Because TCP often takes a little vacation to think about things, in a
real-time system we cannot have the connect-and-send in the same thread
as something needed to actually control the system.  We would need to
put it off on a thread of its own, with a message queue to feed it the
things it needs to send, which raises the question of how much room we
should allocate for the message queue, and what to do when it fills up
(eg, when the Flagger is off the air).  

Perhaps we should explore a bit other possibilities.  In particular, we
can take account of the difference between Checker and Flagger.  Since
Checker is almost entirely for human consumption, we can do things on
a human timescale.  For instance, we can have the Device reissue alerts,
say every three minutes (Perhaps with the word "Still " inserted before
the message).  Then the Checker screens can simply delete from their 
display anything uncancelled over three minutes old.  The other use 
for Checker type alerts - answering "How often has this thing been glitching?" -
does not depend much on reliability.

For Flagger purposes we do need pretty good reliability.  One thing we 
could do would be to add, in the MP structure, the start and stop times
of the last time a flag was set.  Then, if Flagger receives a cancellation
flag without having received a corresponding set flag, it can query the
Device and reconstruct the whole sequence.  Once it gets a flag set, it
can then proceed to ask the Device, on a data flagging type time scale -
say 10 seconds, if the flag is still set.  By doing about the right thing
if it receives either a "set" or a "cancell", this should result in 
roughly squaring the percentage of lost flags.

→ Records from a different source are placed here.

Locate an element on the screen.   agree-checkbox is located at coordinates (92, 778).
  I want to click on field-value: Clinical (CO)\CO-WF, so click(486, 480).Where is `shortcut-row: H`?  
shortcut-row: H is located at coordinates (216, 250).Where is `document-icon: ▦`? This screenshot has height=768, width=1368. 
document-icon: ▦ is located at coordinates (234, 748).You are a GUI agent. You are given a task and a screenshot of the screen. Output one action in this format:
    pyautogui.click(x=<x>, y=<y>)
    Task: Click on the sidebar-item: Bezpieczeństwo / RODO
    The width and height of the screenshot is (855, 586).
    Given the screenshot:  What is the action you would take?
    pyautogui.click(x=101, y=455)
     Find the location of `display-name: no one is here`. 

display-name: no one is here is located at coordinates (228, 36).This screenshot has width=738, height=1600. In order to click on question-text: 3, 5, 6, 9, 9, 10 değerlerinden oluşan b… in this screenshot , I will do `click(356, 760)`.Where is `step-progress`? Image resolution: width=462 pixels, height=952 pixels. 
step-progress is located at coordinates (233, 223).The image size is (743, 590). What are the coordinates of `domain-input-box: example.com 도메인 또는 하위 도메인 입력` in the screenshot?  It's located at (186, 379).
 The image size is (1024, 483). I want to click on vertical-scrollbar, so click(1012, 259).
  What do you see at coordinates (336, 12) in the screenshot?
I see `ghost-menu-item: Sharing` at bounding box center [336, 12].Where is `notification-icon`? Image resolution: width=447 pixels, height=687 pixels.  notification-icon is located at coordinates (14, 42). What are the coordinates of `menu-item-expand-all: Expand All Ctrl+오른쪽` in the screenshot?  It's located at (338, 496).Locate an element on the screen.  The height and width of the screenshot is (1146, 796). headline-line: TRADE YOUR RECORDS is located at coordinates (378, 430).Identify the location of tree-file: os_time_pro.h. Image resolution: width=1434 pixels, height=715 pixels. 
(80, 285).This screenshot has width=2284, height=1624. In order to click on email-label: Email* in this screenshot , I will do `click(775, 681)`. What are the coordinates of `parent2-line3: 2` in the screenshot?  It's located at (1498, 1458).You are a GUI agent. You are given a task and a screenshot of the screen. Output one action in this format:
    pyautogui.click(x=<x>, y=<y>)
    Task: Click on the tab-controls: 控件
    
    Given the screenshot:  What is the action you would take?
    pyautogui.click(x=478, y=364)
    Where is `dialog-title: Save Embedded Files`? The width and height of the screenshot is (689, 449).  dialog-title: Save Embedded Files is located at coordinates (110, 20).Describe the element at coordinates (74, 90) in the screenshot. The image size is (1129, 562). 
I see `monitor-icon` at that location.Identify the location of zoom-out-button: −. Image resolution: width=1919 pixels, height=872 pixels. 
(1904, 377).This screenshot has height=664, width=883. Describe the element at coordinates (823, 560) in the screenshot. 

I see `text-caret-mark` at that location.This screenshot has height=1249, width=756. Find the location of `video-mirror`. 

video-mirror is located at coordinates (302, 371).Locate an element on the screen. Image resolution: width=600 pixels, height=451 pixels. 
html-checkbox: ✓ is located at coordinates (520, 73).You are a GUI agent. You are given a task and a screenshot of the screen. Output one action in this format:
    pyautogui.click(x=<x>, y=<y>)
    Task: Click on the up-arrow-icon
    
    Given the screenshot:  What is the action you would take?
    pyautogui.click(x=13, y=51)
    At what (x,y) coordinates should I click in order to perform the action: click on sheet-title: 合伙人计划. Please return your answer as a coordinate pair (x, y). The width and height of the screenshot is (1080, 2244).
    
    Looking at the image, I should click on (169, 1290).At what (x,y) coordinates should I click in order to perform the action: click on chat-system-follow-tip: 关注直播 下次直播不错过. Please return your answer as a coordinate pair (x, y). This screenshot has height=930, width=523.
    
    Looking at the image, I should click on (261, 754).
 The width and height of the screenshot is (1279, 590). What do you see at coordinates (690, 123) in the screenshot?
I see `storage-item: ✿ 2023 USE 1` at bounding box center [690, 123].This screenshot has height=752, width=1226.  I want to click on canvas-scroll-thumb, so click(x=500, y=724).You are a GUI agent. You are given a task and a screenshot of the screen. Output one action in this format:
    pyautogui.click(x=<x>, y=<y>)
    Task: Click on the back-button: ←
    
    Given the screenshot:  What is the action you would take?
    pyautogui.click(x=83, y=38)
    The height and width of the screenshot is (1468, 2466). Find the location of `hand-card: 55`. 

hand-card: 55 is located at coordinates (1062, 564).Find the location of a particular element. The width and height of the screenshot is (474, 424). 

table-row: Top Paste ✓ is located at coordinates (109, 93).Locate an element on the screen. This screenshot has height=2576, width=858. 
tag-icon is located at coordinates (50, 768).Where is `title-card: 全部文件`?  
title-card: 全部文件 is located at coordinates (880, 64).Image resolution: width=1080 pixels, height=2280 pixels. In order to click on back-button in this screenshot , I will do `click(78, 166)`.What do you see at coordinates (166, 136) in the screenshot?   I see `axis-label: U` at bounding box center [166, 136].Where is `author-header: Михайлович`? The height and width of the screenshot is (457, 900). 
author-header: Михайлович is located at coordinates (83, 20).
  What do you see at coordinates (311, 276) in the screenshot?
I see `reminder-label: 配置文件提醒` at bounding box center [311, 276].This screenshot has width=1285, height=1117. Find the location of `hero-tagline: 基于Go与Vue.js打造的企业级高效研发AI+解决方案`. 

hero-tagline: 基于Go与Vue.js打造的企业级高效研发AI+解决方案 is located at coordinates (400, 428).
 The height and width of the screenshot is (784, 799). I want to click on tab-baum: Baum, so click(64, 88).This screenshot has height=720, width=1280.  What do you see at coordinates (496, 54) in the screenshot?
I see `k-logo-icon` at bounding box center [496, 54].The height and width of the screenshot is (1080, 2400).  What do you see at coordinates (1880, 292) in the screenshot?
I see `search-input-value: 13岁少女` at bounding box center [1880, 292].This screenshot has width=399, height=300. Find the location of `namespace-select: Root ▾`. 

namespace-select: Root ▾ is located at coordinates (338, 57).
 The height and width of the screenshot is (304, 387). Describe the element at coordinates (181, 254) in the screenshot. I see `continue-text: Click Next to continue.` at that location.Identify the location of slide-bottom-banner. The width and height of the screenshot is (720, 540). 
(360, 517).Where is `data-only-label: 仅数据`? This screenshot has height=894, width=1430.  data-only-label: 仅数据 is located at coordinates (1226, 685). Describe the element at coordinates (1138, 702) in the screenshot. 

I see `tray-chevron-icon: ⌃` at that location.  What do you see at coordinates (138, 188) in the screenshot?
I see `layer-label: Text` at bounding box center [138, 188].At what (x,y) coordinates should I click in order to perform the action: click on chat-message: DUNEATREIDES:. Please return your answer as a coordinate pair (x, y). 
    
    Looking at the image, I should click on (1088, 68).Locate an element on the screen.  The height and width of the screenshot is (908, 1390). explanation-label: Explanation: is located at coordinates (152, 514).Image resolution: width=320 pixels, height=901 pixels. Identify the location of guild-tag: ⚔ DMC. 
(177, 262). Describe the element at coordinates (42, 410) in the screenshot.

This approach, where the unreliability is handled centrally, is rather 
easier to instrument and figure out what is happening, than attempting 
to handle it in the MIBs.

> The current scheme for alerts coming from EVLA and VLA antennas
> is to multicast an alert-on message once when a monitor point
> goes into an alert state, and to multicast an alert-off message
> once when a monitor point exits an alert state.  As I have
> mentioned on several occasions I do not consider this scheme
> robust w.r.t. dropped packets and other network glitches.  We
> already have examples of alert-off messages not been seen for
> a corresponding alert-on message even though direct query of
> the mib shows the monitor point to have exited the alert state.